As Louise Morris covered here at The Point last week, Asia’s appetite for Australian gas is beginning to show signs of weakness. A new report from think tank Ember shows, for instance, that Japan’s demand for gas for its power sector has consistently fallen for 7 years, now. Of course it has: why would you rely on an expensive fuel so vulnerable to supply disruptions and cost spikes, that you have to source from another country?
China, another of Australia’s main gas destinations, has spent 1.5 years in a plateau of gas-fired power generation. Once wind and solar growth become greater than demand growth in China, that’ll mean both coal and gas power generation start to fall.
Surely Australia’s gas companies can turn to the domestic market: where people like Anthony Albanese insist gas is “needed” for Australia’s renewable energy revolution? Well, no. Not only did we already know that Australia’s gas extraction volumes are obscenely higher than what is used in the power grid, we now know that battery power is murdering Australia gas power far more than most of us ever expected.

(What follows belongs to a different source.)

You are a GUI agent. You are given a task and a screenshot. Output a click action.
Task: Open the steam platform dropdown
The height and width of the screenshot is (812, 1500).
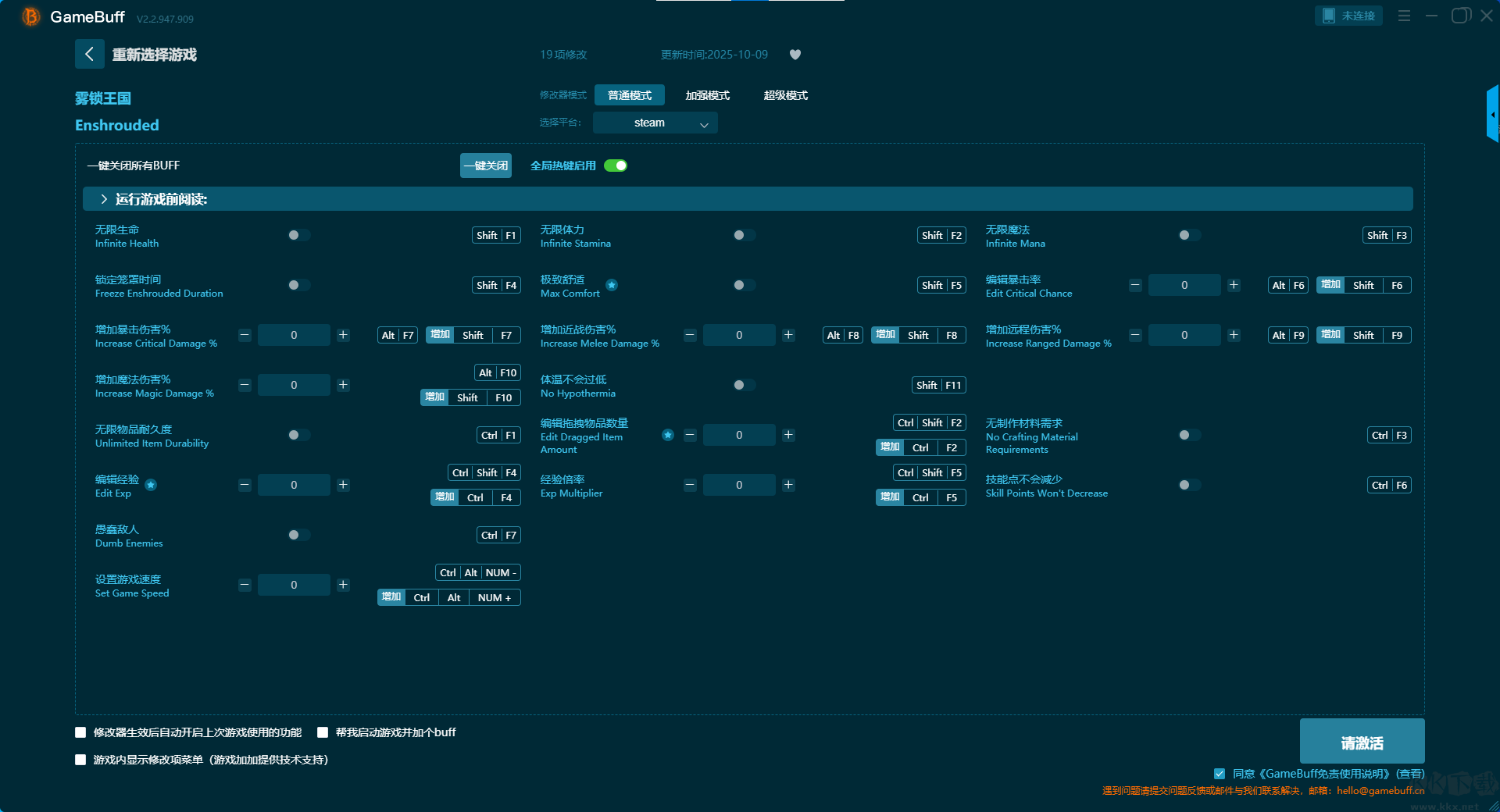[655, 123]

As the Grattan Institute highlighted in a detailed report recently, “as Australian households and businesses search for cheaper, cleaner, and more efficient fuels, they are using less gas”. It is depicted in dramatic form:
As Grattan correctly state, “less demand for gas means more demand for electricity. Without integrated planning, consumers and taxpayers are exposed to the risk of over-investing in gas and under-investing in electricity infrastructure”.
This is where the latest glimmer in the eye of the gas industry comes into play. As I detailed in a recent report I led for Greenpeace Australia Pacific, the gas industry sees a real saviour in the prospect of the tech industry, and oversized data centres being massive demand sinks for all of their oversupplied fossil gas.
In Canada, the UK, Ireland, parts of Europe and the US, there is a massive, concerted push for the direct use of gas to power the impossibly gargantuan data centres being built to power the generative AI slop boom. It’s tempted to the tech companies because it gets them online quicker, they don’t have to deal with the messy wait times and power price politics of the grid, and there are growing relationships between fossil fuel companies and the tech industry.
In Australia, I found a wide range of obscene examples. The “Beetaloo compute zone” (seriously) for instance, is a proposed five gigawatt data centre (that’s 5x bigger than the largest formal application in Australia) that I estimated would have annual emissions of around 25 megatonnes of carbon dioxide equivalent. So if it became operational, it would double the emissions of the Northern Territory.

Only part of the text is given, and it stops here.